YOUR ASSIGNMENT
Give back only the lines from the one with "Where should I click to: Enable" through the last line of the data, exactly as they appear.

[Excerpts from a dataset]
▬▬▬
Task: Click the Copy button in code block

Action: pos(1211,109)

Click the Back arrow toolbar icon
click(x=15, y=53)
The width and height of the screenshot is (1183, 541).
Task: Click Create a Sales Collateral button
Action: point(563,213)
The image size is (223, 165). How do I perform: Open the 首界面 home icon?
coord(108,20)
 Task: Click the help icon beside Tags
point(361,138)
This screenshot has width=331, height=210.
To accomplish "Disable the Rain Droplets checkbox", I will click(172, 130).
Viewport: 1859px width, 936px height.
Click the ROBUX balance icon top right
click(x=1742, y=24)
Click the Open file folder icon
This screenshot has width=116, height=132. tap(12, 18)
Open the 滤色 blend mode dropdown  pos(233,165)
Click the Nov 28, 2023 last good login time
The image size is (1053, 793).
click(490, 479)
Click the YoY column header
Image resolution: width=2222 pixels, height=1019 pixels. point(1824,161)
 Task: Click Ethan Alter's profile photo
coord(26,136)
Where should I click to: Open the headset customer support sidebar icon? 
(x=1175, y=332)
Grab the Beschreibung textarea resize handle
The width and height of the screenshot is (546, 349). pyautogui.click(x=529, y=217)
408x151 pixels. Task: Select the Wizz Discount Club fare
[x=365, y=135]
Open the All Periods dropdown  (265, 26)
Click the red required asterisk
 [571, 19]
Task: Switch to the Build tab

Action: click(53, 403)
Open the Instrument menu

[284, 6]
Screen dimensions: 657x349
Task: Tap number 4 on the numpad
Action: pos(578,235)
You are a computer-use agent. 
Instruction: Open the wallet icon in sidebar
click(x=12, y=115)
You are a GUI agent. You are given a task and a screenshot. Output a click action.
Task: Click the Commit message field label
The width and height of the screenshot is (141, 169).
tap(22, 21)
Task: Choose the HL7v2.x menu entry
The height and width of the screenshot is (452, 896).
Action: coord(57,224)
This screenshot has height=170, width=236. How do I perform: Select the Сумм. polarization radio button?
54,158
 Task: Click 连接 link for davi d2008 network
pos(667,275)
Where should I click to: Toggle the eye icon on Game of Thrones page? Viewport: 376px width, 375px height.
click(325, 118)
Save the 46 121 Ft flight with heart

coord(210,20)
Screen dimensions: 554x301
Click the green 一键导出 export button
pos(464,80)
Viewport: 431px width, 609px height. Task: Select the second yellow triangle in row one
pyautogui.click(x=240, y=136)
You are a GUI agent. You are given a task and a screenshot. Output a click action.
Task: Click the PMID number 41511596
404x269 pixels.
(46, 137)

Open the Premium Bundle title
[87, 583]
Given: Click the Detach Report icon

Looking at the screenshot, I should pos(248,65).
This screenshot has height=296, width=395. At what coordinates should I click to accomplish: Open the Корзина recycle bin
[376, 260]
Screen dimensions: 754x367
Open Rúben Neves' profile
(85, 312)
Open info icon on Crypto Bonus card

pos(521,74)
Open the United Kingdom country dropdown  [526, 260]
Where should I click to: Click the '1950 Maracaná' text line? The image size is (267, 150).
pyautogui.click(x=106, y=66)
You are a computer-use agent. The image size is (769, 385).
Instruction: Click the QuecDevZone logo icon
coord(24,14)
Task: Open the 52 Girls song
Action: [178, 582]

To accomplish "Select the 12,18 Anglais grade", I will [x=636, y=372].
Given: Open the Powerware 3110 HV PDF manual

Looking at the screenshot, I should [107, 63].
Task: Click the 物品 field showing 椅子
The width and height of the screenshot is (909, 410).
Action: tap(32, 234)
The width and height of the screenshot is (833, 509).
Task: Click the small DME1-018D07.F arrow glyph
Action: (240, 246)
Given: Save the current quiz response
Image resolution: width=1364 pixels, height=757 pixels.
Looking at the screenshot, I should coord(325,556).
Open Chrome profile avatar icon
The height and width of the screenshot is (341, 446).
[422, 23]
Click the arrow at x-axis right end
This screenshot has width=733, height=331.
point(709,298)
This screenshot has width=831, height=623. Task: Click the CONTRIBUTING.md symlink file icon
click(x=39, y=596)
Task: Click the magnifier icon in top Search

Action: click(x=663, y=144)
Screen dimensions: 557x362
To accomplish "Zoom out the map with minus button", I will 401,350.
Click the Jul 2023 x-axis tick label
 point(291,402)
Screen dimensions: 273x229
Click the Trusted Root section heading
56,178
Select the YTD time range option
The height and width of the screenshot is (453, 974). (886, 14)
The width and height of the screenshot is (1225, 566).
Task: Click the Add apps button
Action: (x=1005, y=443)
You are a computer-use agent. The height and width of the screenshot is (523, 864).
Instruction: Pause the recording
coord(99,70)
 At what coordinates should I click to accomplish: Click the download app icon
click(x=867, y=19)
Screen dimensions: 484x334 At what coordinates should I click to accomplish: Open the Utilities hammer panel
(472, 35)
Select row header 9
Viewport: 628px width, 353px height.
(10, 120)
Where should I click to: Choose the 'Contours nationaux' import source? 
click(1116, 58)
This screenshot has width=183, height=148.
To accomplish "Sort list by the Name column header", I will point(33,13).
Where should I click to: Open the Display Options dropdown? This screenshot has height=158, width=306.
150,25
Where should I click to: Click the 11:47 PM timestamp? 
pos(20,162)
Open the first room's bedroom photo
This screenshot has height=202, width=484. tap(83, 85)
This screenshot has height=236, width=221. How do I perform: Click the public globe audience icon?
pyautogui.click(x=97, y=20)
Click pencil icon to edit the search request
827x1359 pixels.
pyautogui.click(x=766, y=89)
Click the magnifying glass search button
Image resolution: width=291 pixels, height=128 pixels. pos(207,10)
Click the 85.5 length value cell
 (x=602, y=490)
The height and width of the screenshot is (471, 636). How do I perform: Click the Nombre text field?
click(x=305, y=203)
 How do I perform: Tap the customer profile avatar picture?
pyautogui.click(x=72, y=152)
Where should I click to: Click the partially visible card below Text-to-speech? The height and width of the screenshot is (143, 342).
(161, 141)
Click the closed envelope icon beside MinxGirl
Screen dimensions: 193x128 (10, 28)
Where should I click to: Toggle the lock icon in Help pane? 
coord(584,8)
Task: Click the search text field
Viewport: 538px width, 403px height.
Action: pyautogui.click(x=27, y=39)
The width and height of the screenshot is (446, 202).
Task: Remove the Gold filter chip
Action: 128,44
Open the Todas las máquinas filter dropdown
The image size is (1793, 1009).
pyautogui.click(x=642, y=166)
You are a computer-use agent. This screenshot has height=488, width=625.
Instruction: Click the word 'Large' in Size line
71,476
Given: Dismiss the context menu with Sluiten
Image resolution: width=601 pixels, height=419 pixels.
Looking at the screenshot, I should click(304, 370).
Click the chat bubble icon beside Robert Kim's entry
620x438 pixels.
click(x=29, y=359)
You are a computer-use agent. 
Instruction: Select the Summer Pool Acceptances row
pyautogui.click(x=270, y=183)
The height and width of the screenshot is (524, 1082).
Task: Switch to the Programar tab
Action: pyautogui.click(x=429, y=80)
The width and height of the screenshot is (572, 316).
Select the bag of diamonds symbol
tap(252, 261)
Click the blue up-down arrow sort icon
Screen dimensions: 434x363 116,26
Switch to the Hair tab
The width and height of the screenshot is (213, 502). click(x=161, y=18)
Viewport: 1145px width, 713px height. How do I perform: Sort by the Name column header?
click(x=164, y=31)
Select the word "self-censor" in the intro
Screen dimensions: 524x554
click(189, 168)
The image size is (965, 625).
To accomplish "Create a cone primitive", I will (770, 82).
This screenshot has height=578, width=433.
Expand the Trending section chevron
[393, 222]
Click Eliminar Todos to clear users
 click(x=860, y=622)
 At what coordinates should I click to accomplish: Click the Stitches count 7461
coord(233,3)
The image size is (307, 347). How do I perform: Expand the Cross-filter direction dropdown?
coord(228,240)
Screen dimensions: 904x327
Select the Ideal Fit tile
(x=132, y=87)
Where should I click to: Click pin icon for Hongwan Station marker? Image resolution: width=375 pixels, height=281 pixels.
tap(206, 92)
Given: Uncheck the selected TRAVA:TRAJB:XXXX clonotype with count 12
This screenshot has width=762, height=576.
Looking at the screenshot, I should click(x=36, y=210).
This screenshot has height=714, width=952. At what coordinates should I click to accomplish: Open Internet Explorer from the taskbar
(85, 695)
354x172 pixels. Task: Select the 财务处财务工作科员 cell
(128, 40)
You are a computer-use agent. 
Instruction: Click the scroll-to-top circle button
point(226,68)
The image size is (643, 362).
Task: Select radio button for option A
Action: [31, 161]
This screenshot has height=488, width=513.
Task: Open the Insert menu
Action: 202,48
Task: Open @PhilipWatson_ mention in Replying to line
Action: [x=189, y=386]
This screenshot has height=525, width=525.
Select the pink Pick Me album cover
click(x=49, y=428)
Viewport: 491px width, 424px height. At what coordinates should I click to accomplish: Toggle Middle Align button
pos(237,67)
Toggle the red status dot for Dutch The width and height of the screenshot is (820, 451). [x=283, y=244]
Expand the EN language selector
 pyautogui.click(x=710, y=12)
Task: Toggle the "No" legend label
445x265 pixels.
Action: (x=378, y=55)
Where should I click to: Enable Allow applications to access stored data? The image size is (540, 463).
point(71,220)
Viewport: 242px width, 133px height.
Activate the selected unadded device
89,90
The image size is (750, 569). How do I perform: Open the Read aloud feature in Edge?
▬▬▬
OUTPUT OF THE TASK
Where should I click to: Enable Allow applications to access stored data? The image size is (540, 463).
point(71,220)
Viewport: 242px width, 133px height.
Activate the selected unadded device
89,90
The image size is (750, 569). How do I perform: Open the Read aloud feature in Edge?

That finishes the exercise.